Another easy way to learn a programming language, especially one that is intrinsic to a software is to record macros and edit these macros. Emacs is no different in this regard, and in fact makes it easy being a self-documenting text editor.

The elmacro package reduces some of the burden. The recorded macro does require a subsequent clean-up to be useful, which is still easier than coding lisp from scratch. In any case, exploring the recorded code will eventuall lead towards proficiency in writing lisp.

This blog post provides a more detailed introduction, including creating a menu entry for elmacro. As highlighted by the blog, some commands do not register in Emacs, since external packages handle those functions.

For example, I have 3 main repositories where I commit my work. This is a frequent, repetitive process that is often done till (and at) the last minute.

These are snippets that were developed leveraging elmacro:

;; Maximise current frame, open scimax user directory,

;; call magit, switch window and open the scimax directory

;; Scimax magit status and dired

(defun sr/windows-magit-scimax ()
(interactive)
(ace-delete-other-windows)
(dired "~/scimax/user/")
(switch-window-then-split-right nil)
(magit-status "~/scimax/")
(switch-window)
(split-window-vertically)
(dired-up-directory)
(windmove-right)
)

;; Maximise current frame, open org directory, call magit

;; my_org magit status

(defun sr/windows-magit-org ()
(interactive)
(ace-delete-other-windows)
(magit-status "~/my_org/")
)

;; Maximise current frame, call magit for my_projects directory

;; split buffer and call dired in case I need to navigate to a particular directory.

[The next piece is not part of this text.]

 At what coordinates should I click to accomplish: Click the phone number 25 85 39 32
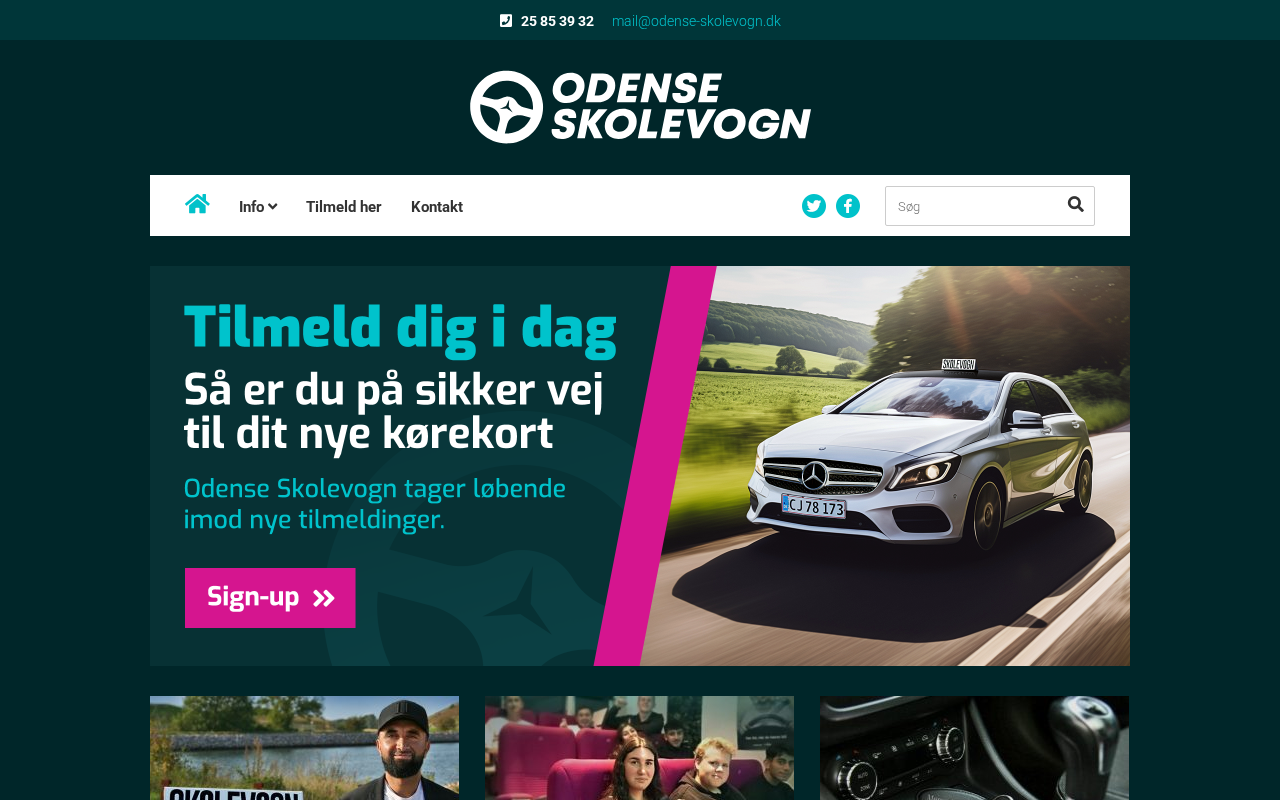click(x=557, y=21)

;; the latter can also be done via magit itself if desired.

(defun sr/windows-magit-projects ()
(interactive)
(ace-delete-other-windows)
(switch-window-then-split-right nil)
(magit-status "~/my_projects/")
(switch-window)
(dired "~/my_projects/")
(switch-window)
)



Another more complicated example, is using projectile to switch to a project, call a particular file in the project and then split the buffer and open the tasks of that particular project with a narrowed view.

I capture each project’s tasks and notes separately in an org file using org-projectile. This is useful especially for coding projects so that the code is better separated from notes and yet linked.

;; This is to rapidly switch between projects and have a similar window configuration,

;; i.e. a main file, and a narrowed view of the tasks heading.

(defun sr/windows-projects ()
(interactive)
(ace-delete-other-windows)
(switch-window-then-split-right nil)
(projectile-switch-project)
(switch-window)
(widen)
(helm-org-rifle-current-buffer)
(org-narrow-to-subtree)
(outline-show-children)
)



These are not perfect. For example, I’d rather have to select the project name only once and have that feed into helm-org-rifle. These are topics of future exploration.

What then remained was being able call these functions with a few keypresses. Hydras enable this.


(defhydra sr/process-window-keys ()
"
Key^^   ^Workflow^
--------------------
o       org magit
s       scimax magit
p       projects magit
w       select project and set window config
SPC     exit
"
("o" sr/windows-magit-org )
("p" sr/windows-magit-projects )
("s" sr/windows-magit-scimax )
("w" sr/windows-projects)
("SPC" nil)
)

(global-set-key (kbd "<f8> m") 'sr/process-window-keys/body)



With the above in place, now all I have to do is call the menu to choose the desired function by typing F8 m and then type o or p and so on. The hydra exits with Space, which makes it easy to switch to another project in case there is nothing to commit in the current choice.

Though simple and in many ways primitive - these functions have still saved me a lot of repetitive acrobatics on my keyboard and I enjoy using Them.